Variable immunodeficiency syndrome is one of the rare immunodeficiencies. It is hereditary and caused by mutated chromosomes. The defect triggers various secondary diseases that require treatment. For this reason, follow-up care is necessary. The immunodeficiency syndrome as such cannot be treated. Therefore, treatment and follow-up care extends to the resulting diseases. On the one hand, the aim is to cure the present disease, on the other hand, to avoid a relapse and to prevent further physical complaints. The quality of life of the affected person is in the foreground. If the patient does not exhibit any symptoms, neither therapies nor aftercare checks are necessary. The form of aftercare depends on the disease in the affected organs. The patient is treated with appropriate drugs, and the tolerance and healing are checked during the aftercare. The aftercare ends with the successful elimination of the symptoms. Special caution is required when administering antibiotics, as they must not be taken for a certain period of time. If the immunodeficiency syndrome represents a considerable psychological burden for the affected person, psychotherapy is recommended in addition to medical care. Depression or affective disorders must be prevented, and the patient’s quality of life should be maintained despite chronic hereditary disease.

What you can do yourself

Immunodeficiency syndrome, due to the weakening of the immune system, especially to viral and bacterial infections, is always a challenge in the life of patients. The gamma globulins of affected individuals make up the bulk of all antibodies in the blood plasma. These are each directed at a very specific pathogen by which the immune system has already been attacked and shows the appropriate immune response via the immunoglobulins M . The adaptation of everyday behavior as well as effective self-help measures presuppose that causative factors of this disease are already known.
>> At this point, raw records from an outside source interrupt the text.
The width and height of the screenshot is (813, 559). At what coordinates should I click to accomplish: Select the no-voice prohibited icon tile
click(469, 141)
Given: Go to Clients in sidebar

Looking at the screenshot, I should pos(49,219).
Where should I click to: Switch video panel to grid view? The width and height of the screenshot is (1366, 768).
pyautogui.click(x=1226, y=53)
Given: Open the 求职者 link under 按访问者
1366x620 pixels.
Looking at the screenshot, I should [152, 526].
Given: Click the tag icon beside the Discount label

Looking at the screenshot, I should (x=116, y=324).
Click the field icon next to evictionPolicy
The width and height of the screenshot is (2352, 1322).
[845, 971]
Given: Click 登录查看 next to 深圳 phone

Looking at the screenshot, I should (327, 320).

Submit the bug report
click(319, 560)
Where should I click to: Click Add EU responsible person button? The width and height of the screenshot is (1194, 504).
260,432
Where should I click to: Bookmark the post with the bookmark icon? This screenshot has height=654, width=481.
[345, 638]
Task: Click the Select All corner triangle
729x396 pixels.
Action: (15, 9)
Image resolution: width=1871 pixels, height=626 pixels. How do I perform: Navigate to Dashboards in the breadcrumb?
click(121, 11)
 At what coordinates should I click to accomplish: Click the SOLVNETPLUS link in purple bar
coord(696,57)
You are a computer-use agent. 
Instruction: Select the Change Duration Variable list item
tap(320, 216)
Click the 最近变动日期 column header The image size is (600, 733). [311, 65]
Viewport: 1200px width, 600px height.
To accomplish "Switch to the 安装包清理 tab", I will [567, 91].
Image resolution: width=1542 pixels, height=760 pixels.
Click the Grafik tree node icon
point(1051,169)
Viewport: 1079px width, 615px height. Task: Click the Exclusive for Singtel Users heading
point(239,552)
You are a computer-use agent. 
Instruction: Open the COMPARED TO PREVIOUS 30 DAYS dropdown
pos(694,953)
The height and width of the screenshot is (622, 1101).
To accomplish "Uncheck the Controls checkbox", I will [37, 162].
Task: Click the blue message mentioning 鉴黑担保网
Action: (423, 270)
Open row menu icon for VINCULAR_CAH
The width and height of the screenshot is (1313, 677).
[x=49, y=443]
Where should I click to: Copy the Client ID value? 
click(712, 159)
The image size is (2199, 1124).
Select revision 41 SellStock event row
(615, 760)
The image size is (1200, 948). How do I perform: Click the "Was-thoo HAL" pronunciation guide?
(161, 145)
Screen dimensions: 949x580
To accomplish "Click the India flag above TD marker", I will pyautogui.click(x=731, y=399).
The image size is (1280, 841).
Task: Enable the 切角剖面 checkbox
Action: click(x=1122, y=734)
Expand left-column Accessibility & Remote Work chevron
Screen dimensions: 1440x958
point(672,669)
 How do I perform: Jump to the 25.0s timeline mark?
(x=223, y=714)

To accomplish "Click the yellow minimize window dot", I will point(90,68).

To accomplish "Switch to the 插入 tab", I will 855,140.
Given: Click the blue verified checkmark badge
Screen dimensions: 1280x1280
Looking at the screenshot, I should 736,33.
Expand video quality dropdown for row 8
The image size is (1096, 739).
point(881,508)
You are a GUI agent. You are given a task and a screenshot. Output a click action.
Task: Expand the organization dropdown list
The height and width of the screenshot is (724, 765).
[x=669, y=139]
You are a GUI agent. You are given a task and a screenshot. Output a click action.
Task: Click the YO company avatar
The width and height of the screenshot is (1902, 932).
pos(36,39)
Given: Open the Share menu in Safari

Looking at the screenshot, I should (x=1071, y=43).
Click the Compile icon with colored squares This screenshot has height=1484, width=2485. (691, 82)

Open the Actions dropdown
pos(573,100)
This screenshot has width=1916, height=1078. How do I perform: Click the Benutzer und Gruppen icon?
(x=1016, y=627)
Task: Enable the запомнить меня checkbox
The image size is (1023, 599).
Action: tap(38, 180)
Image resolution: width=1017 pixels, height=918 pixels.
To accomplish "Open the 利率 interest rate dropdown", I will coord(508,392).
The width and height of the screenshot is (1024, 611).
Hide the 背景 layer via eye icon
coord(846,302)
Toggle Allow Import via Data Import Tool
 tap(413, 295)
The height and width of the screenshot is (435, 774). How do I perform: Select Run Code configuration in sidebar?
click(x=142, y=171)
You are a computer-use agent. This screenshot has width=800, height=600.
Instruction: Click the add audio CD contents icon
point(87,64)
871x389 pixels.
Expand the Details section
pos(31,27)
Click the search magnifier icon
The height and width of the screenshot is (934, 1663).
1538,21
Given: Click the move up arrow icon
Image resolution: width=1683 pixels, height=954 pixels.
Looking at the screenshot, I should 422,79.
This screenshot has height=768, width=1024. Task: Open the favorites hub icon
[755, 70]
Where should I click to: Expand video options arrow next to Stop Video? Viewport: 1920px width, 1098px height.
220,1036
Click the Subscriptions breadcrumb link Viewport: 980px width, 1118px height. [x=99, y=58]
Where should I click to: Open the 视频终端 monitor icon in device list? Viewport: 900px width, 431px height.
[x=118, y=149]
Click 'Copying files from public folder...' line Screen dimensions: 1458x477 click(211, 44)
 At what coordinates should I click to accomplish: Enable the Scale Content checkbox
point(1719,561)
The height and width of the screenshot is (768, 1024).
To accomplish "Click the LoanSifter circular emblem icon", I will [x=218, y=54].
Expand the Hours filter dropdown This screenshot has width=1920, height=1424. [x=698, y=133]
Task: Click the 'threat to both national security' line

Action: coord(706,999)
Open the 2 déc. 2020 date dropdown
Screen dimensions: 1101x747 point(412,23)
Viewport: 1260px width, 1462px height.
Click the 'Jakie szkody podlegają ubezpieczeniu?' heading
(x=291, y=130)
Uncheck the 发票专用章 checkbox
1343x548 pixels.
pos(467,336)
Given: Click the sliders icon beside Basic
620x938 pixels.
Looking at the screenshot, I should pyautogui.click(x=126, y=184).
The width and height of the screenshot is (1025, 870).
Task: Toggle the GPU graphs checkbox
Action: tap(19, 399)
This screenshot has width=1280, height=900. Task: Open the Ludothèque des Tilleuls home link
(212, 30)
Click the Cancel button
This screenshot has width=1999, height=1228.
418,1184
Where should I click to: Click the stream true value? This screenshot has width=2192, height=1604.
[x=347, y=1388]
The disease may be genetically caused or it may be triggered due to certain circumstances such as severe protein deficiency or even chemotherapy. If the disease is caused by genetic factors, self-help measures consist of keeping well away from all sources of infection. This means that contact with fellow human beings who have a cold, for example, must be avoided, as the immune system is unable to fight off the infectious germs that are picked up. The same behavior is also useful in the case of acquired immunodeficiency syndrome in order not to worsen the condition. In cases where other serious health disorders, such as autoimmune diseases or cancer, can be considered as the cause of the immunodeficiency syndrome, these must be clarified as quickly as possible. Because only then can efficient treatment against immunodeficiency syndrome be started as early as possible.